EXERCISE INSTRUCTIONS: Without the pictures, give every record again exactly.
>>
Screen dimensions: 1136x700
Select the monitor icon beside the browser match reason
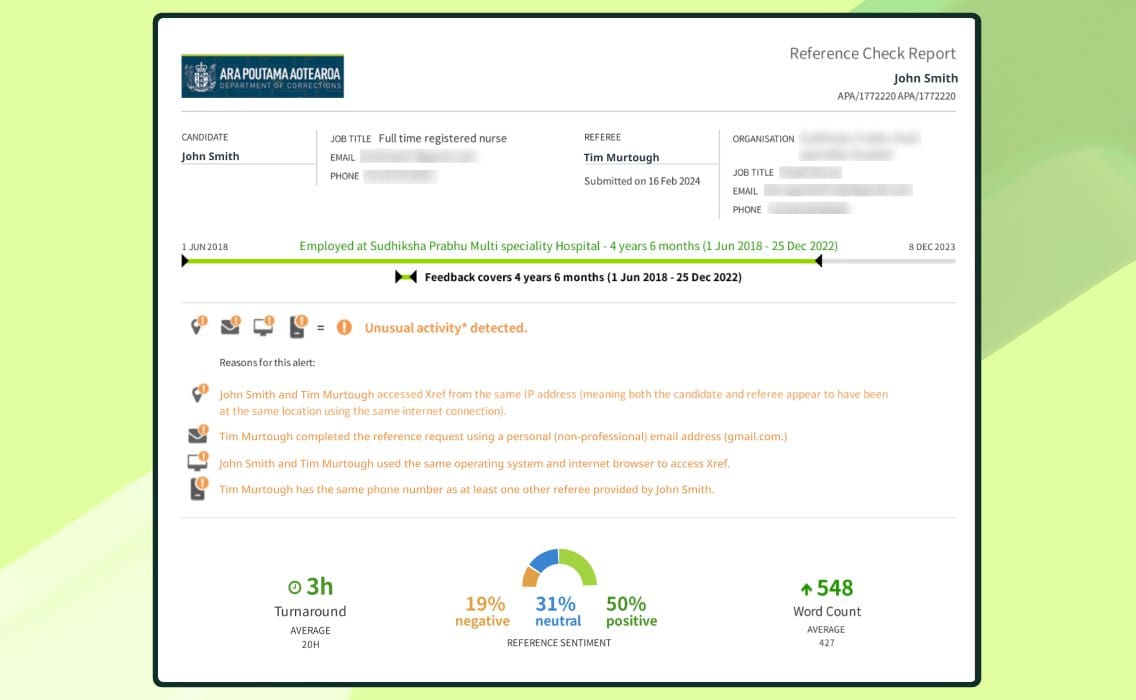coord(198,462)
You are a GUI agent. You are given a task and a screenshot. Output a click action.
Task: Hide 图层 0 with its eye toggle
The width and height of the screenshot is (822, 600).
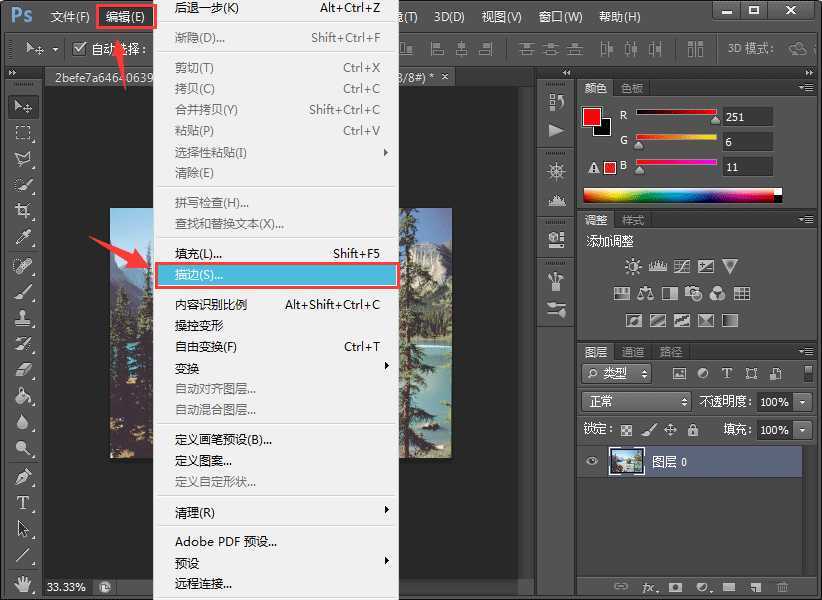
<<
TASK RESULT:
Screen dimensions: 1136x700
Select the monitor icon beside the browser match reason
coord(198,462)
You are a GUI agent. You are given a task and a screenshot. Output a click action.
Task: Hide 图层 0 with its eye toggle
The width and height of the screenshot is (822, 600).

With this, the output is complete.